What happens when we subscribe to a stream? A look inside RxJava

Using RxJava seems rather simple: we create a stream, apply some operators, and then subscribe. But as our streams get more and more complex and we start using more advanced operators, sometimes we end up with behavior we don’t quite understand. This is one of several posts I have planned, that aim to clarify some of the inner workings of RxJava.

The goal of this post is not to explain how RxJava works in fine detail, neither to teach how to write custom operators. The flow presented is a simplified model which ignores some advanced elements like operator fusion (optimizing specific pairs of operators) or thread safety (and threading in general). Also even though in this post I only talk about Observables, other stream classes — Completable, Single and Maybe — use the same concept.

RxJava chains

A typical example of RxJava usage would look something like this:

We can distinguish four key parts:

  1. An observable source — some function or factory method that provides us with an initial Observable instance
  2. A number of chained operators which manipulate the stream values and its behavior
  3. The subscription*
  4. Events callbacks*

*It’s an important distinction, as we’ll see — the subscription happens immediately after calling subscribe, while events callbacks can happen anytime after that. But we’ll get to that.

While this is a pretty simple example, there’s quite a lot going on behind the scenes.

Creating an observable

First, Observable.fromArray(1, 2, 3, 4, 5) creates and returns an Observable instance, in this case ObservableFromArray specifically. This is an Observable subclass that, when subscribed to, will immediately emit given values one by one. Not much is happening here, but we’ll get back to this class later. The point is, this is one of many ways how we can acquire the initial Observable instance, which will be the source of our stream.

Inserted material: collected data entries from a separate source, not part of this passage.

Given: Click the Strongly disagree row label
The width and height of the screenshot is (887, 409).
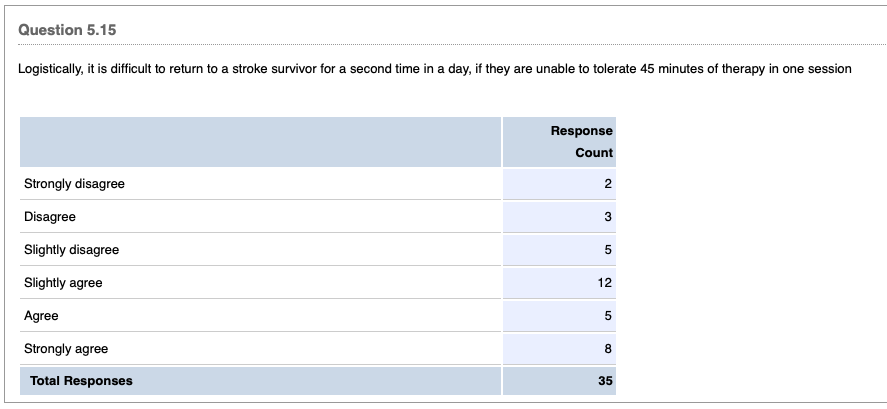Looking at the screenshot, I should point(74,184).
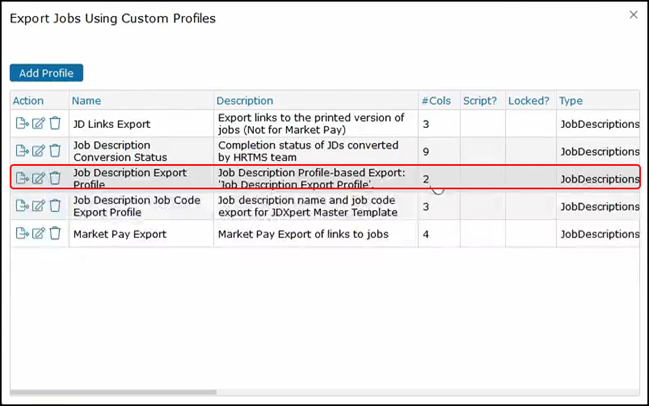Trash the Job Description Job Code profile
Viewport: 649px width, 406px height.
[55, 206]
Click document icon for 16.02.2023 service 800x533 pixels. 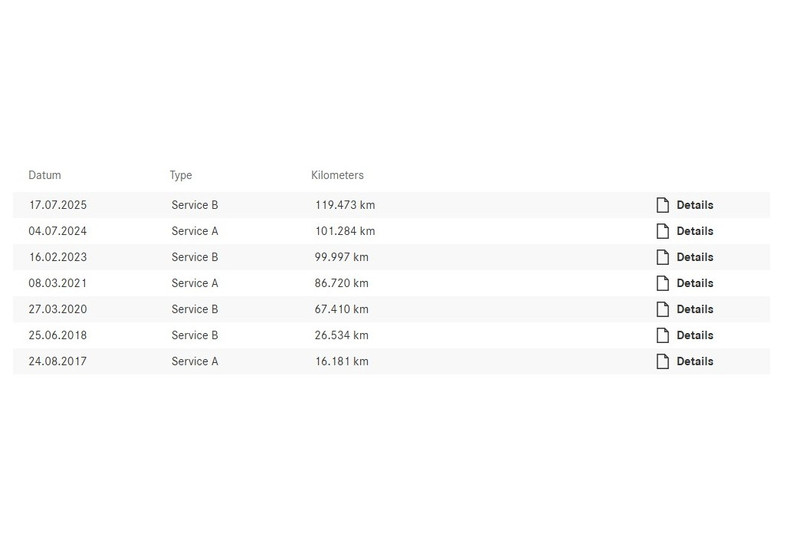(662, 257)
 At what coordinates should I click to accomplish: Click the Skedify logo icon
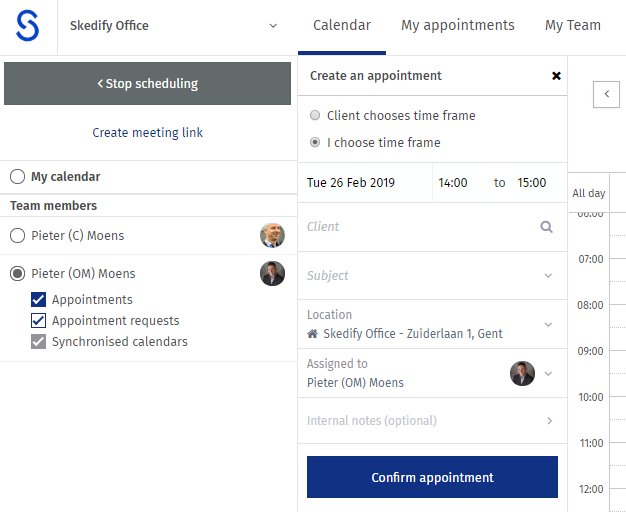[x=28, y=26]
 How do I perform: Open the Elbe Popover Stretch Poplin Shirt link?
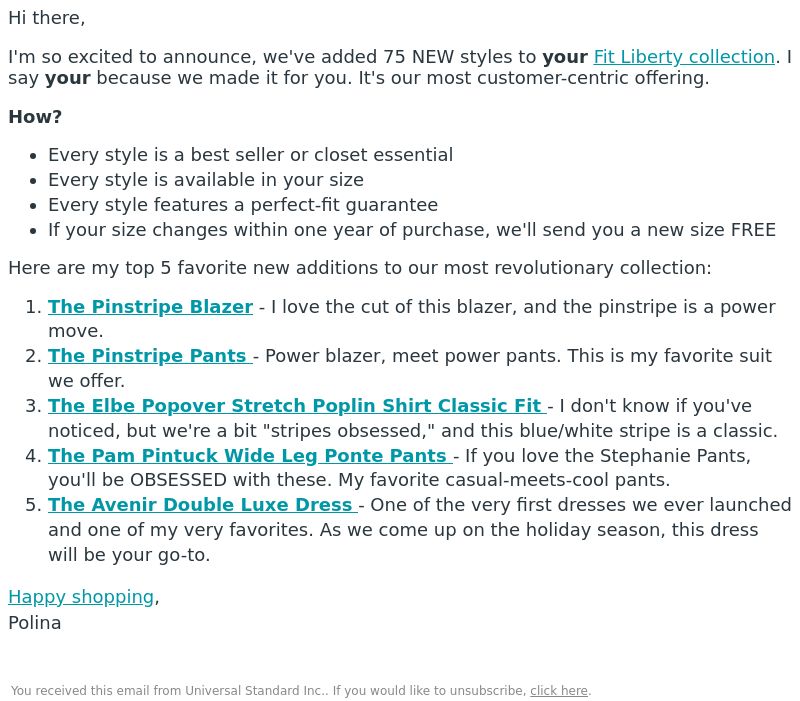297,406
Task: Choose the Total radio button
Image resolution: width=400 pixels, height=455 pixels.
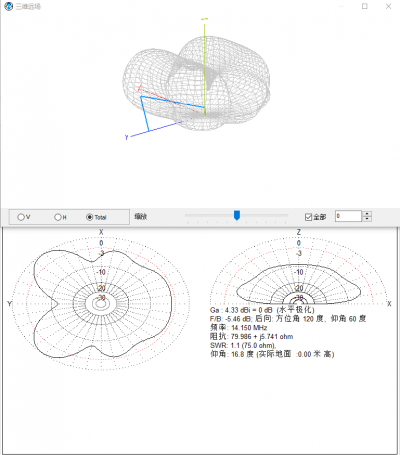Action: point(89,217)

Also even though this particular observable will emit values immediately, most will emit at some later point in time (or never).

Applying operators

Then we have the operators. RxJava applies all of them in a very similar fashion, so let’s look at map and take as examples:

We can see that the structure of both is similar. If we discard annotations with metadata and onAssembly call (used by plugins to track where operators are applied), we’re left with the following template (in Kotlin, so we define an extension function instead of instance method):

This is how most of the operators calls will look like. We can see that:

  • each operator will have a corresponding Observable subclass, e.g. ObservableTake, ObservableMap, ObservableFlatMap and so on;
  • to create an instance of the operator’s observable, we need to pass the necessary parameters and the source observable (this);
  • this new observable is returned from the operator function. This is because observables are immutable — applying an operator doesn’t change any already existing observable;
  • operator function declares its return value as an Observable, so the specific observable class of the operator we just applied is hidden;
  • since all operators are declared on the Observable class, we’re free to apply subsequent operators right away.

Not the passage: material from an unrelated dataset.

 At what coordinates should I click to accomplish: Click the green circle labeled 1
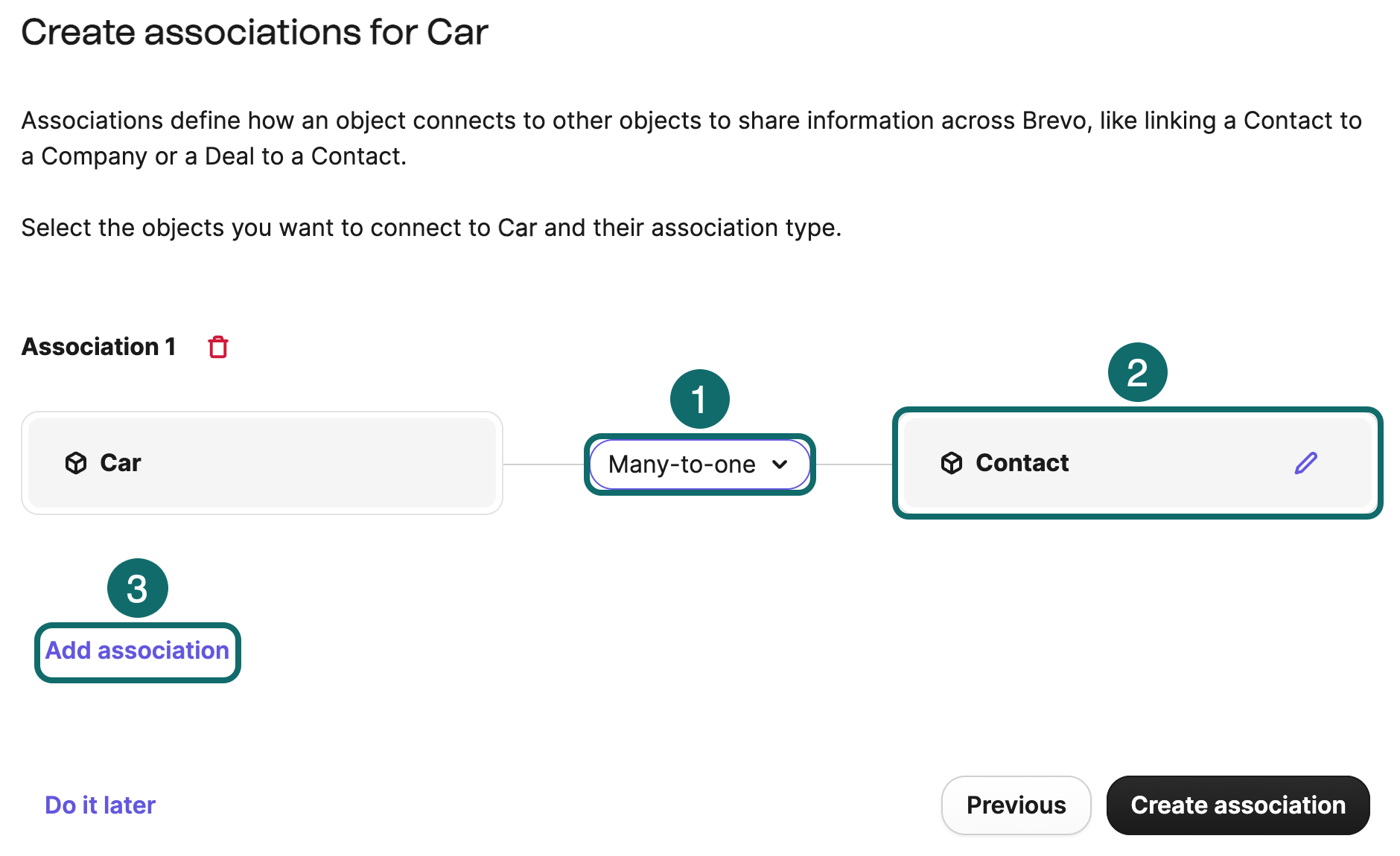699,399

The most important thing here is that each operator will wrap current observable in the newly created one, so we effectively end up with a nested tree of observables. Each observable has a parent source observable and some (or no) parameters. Here’s how we would create our observable chain if we were creating the objects manually:

Fortunately we don’t have to do that 😬. But this is the structure we get when applying operators. We can make couple of interesting observations here:

  • in the end we only have reference to the observable returned by the last chained call — take operator was the last in chain, so its observable is the outermost one in the final tree;
  • each operator observable only has reference to its direct parent (source) observable;
  • ObservableFromArray doesn’t receive a source — it doesn’t need one, since it is the source of the events.

So how do we subscribe to the entire chain given that we only have reference to the outermost observable? How does the data flow through the stream if every observable only contains reference to one parent observable?

Subscription

Calling subscribe method is the key point of all RxJava-based code. It establishes a subscription and allows actual flow of events to which we can react. We usually call subscribe with handlers for events like onNext or onError, or with an Observer instance. But we should know that even if we pass only some handlers (or none), RxJava will still wrap them in a LambdaObserver instance. This means that each operator’s subscribe method always receives a single Observer instance, regardless of what permutation of onNext, onError and onComplete consumers we've passed when subscribing initially.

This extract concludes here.